Concepts¶
maggma
's core classes -- Store
and Builder
-- provide building blocks for
modular data pipelines. Data resides in one or more Store
and is processed by a
Builder
. The results of the processing are saved in another Store
, and so on:
flowchart LR
s1(Store 1) --Builder 1--> s2(Store 2) --Builder 2--> s3(Store 3)
s2 -- Builder 3-->s4(Store 4)
Store¶
A major challenge in building scalable data pipelines is dealing with all the different types of data sources out there. Maggma's Store
class provides a consistent, unified interface for querying data from arbitrary data
sources. It was originally built around MongoDB, so it's interface closely resembles PyMongo
syntax. However,
Maggma makes it possible to use that same syntax to query other types of databases, such as Amazon S3, GridFS, or even files on disk.

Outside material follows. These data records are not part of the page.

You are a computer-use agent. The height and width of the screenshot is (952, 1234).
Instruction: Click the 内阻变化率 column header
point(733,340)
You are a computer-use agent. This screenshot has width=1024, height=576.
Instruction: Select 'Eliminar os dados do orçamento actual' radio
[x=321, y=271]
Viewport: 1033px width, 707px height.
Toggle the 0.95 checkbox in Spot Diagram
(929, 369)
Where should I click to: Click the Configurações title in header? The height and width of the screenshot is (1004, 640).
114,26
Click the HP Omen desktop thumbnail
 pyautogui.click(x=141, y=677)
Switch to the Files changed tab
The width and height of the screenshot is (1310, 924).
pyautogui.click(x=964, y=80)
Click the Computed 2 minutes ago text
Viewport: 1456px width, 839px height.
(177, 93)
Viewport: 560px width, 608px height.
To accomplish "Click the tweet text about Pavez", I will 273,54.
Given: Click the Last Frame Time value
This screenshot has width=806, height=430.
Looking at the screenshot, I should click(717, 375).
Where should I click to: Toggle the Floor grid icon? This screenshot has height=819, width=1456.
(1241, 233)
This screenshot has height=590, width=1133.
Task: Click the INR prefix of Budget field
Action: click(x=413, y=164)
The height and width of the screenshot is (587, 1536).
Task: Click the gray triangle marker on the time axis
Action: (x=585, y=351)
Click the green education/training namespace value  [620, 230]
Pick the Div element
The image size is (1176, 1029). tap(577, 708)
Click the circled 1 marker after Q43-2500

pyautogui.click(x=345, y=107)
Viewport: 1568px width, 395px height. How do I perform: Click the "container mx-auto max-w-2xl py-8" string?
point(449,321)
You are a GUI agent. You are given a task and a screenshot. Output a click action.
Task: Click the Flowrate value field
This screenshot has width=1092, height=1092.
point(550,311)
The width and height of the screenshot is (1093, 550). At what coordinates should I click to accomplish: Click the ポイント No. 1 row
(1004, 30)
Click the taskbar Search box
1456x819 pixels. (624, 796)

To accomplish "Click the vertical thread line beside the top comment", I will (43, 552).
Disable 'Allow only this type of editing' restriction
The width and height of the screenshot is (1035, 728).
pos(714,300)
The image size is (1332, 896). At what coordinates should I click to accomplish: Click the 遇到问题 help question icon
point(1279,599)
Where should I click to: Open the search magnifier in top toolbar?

Stores are databases containing organized document-based data. They represent either a data source or a data sink. They are modeled around the MongoDB collection although they can represent more complex data sources that auto-alias keys without the user knowing, or even providing concatenation or joining of Stores. Stores implement methods to connect
, query
, find distinct
values, groupby
fields, update
documents, and remove
documents. Stores also implement a number of critical fields for Maggma that help in efficient document processing: the key
and the last_updated_field
. key
is the field that is used to uniquely index the underlying data source. last_updated_field
is the timestamp of when that document was last modified.
Builder¶
Builders represent a data processing step, analogous to an extract-transform-load (ETL) operation in a data
warehouse model. Much like Store
, the Builder
class provides a consistent interface for writing data
transformations, which are each broken into 3 phases: get_items
, process_item
, and update_targets
:
get_items
: Retrieve items from the source Store(s) for processing by the next phaseprocess_item
: Manipulate the input item and create an output document that is sent to the next phase for storage.update_target
: Add the processed item to the target Store(s).
Both get_items
and update_targets
can perform IO (input/output) to the data stores. process_item
is expected to not perform any IO so that it can be parallelized by Maggma. Builders can be chained together into an array and then saved as a JSON file to be run on a production system.
MSONable¶
Another challenge in building complex data-transformation codes is keeping track of all the settings necessary to make some output database. One bad solution is to hard-code these settings, but then any modification is difficult to keep track of.
Maggma solves this by putting the configuration with the pipeline definition in JSON or YAML files. This is done using the MSONable
pattern, which requires that any Maggma object (the databases and transformation steps) can convert itself to a python dictionary with it's configuration parameters in a process called serialization. These dictionaries can then be converted back to the original Maggma object without having to know what class it belonged. MSONable
does this by injecting in @class
and @module
keys that tell it where to find the original python code for that Maggma object.